### ASSIGNMENT
If a line in the listing includes the word "agent", copy it out.

== == ==

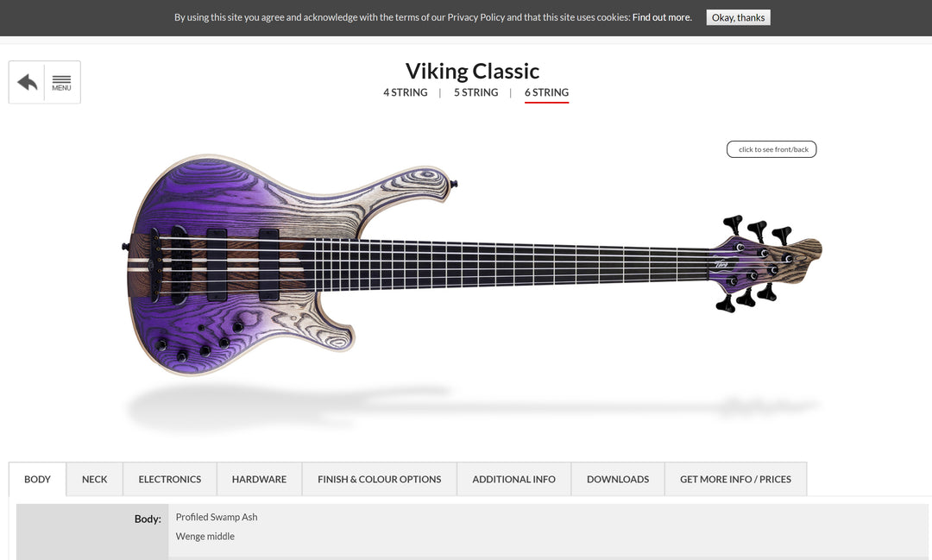Open the hamburger MENU icon
Image resolution: width=932 pixels, height=560 pixels.
point(62,83)
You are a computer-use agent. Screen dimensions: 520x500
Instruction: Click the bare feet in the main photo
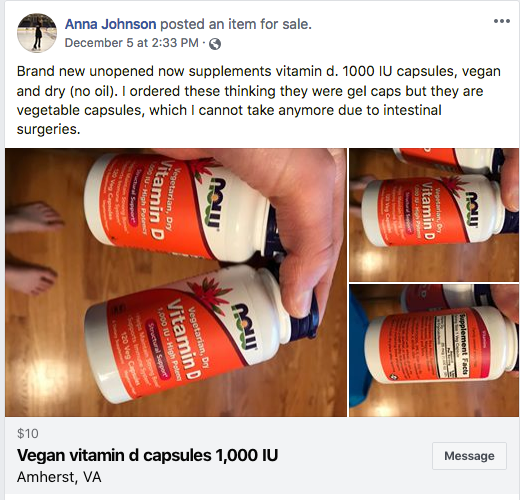tap(33, 248)
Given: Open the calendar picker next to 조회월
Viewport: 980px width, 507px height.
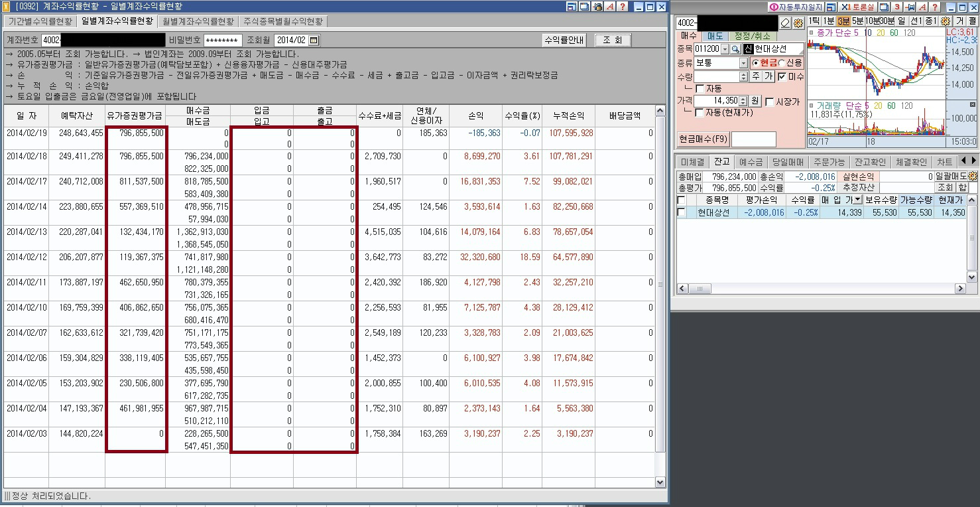Looking at the screenshot, I should [x=314, y=40].
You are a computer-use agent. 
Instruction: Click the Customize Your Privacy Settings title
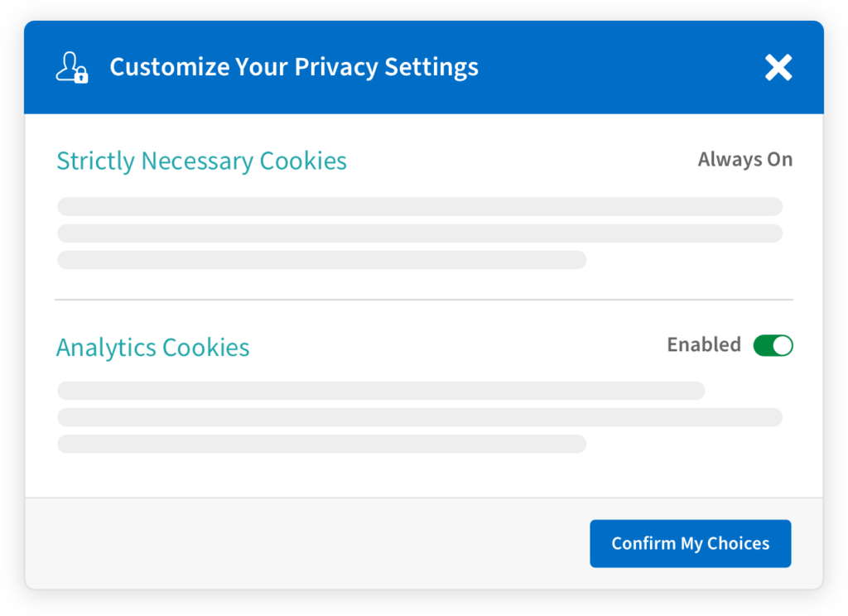[294, 67]
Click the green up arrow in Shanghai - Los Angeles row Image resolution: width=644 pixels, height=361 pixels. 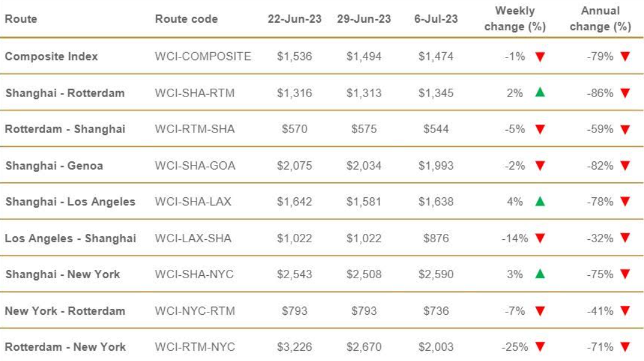[x=540, y=201]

== == ==

### TASK RESPONSE
You are a computer-use agent. Screen dimensions: 520x500
You are a computer-use agent. 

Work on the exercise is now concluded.